# FWD TT Skid Plate



## chrisc351 (Feb 17, 2011)

Hey everyone.

Well, the transmission pan on my TT has been smashed. I actually replaced in on Saturday....just to crack it again the same day..
So now, before I go about replacing it for a second time, is there a Skid Plate option available?

I've looked at a few but none are for a FWD TT. Would one from a MK4 work? Or possibly a Quattro TT with some modification? 

Please help!


----------



## sciroccohal (May 4, 2005)

*how low*

how low is the car...???


----------



## chrisc351 (Feb 17, 2011)

It's pretty low...Actually, when the incidents happened, the car was higher than it has been in 2 years. So it's just really bad luck honestly.


----------



## stevemannn (Apr 17, 2008)

lol


----------



## trouble4 (Jun 19, 2015)

http://dieselgeek.com










[/url]Panzer Plate polished and 3M 8 mill clear by LH Whan, on Flickr[/IMG]


----------



## Gonzalo1495 (Feb 2, 2015)

Wow. I can't even feel sorry for you honestly. You're asking for problems lol 

You're probably going to have to fab your own or get something like the diesel geek panzer plate. My vote would be to get a custom one made up, and also take the time to get it extended into a front splitter if you plan to track the car (probably not considering how low you're running it but just thought I'd throw that out there)


----------



## Gtgeek (Aug 11, 2015)

so no options/suggestions? I need a belly pan to, mine crapped out today.

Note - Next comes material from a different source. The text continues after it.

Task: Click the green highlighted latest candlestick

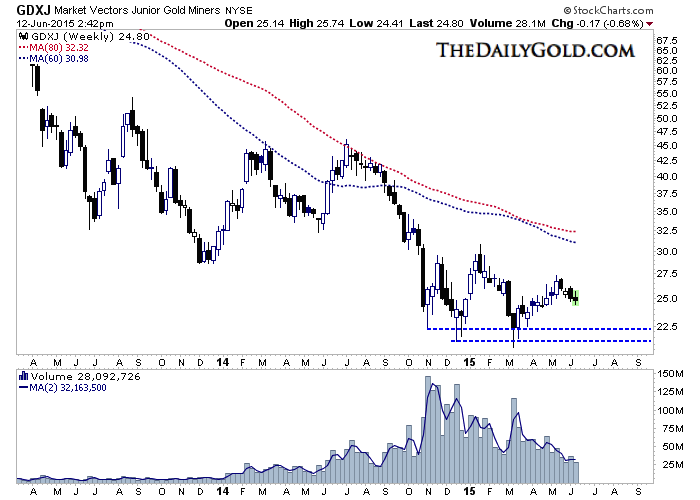Action: click(576, 296)
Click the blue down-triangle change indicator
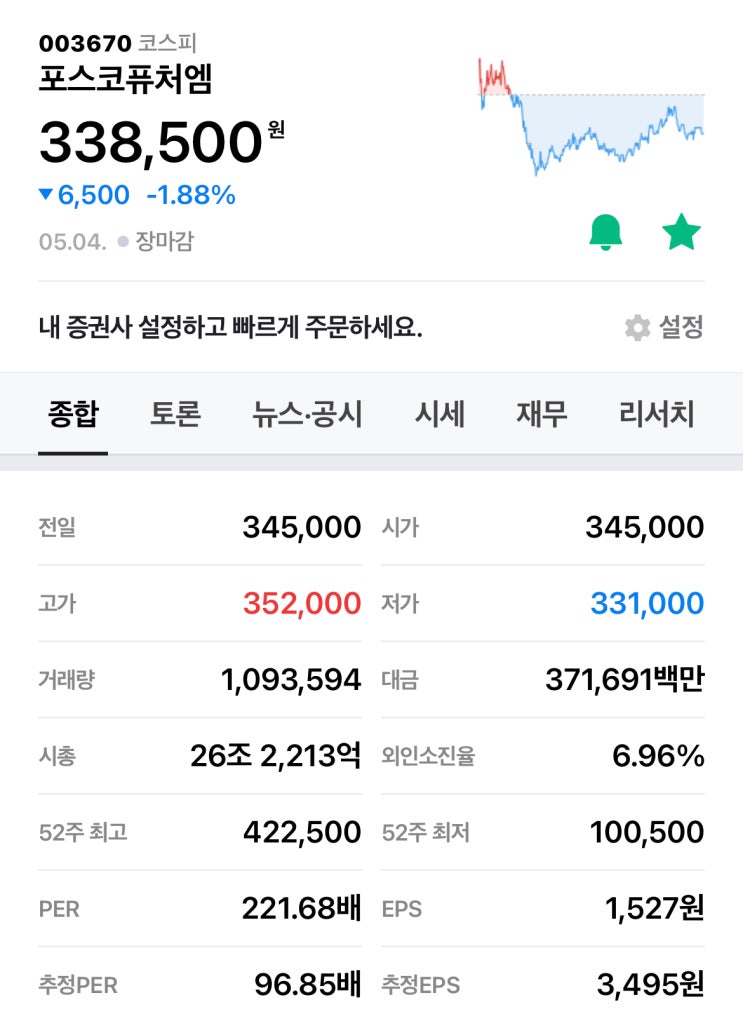 click(x=45, y=195)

I'm a bottomlessTT for now.


----------



## sciroccohal (May 4, 2005)

*bottomless*

If it makes you feel any better, (I don't have the energy today to go into my usual diatribe about 'bottom dwellers' LOL)

I took my AERO PAN off 10 years ago....it's in my shed. 

Remember that piece was an 'autobahn applicable' piece...at 155 mph....it has a significant effect of reducing front end lift, (whole car lift actually).

at 75 mph with the car lowered as it is....no appreciable effect.

GET an oil pan guard!


----------



## chrisc351 (Feb 17, 2011)

The issue is that they don't make one for a fwd TT. I'll probably end up fabbing something this weekend, I have a bunch of steel laying around. 

If anyone is wondering, the car is on air.


----------



## protom (Oct 19, 2019)

did you end up figuring it out im looking for a metal skid plate for my 2003 180 fwd TT


----------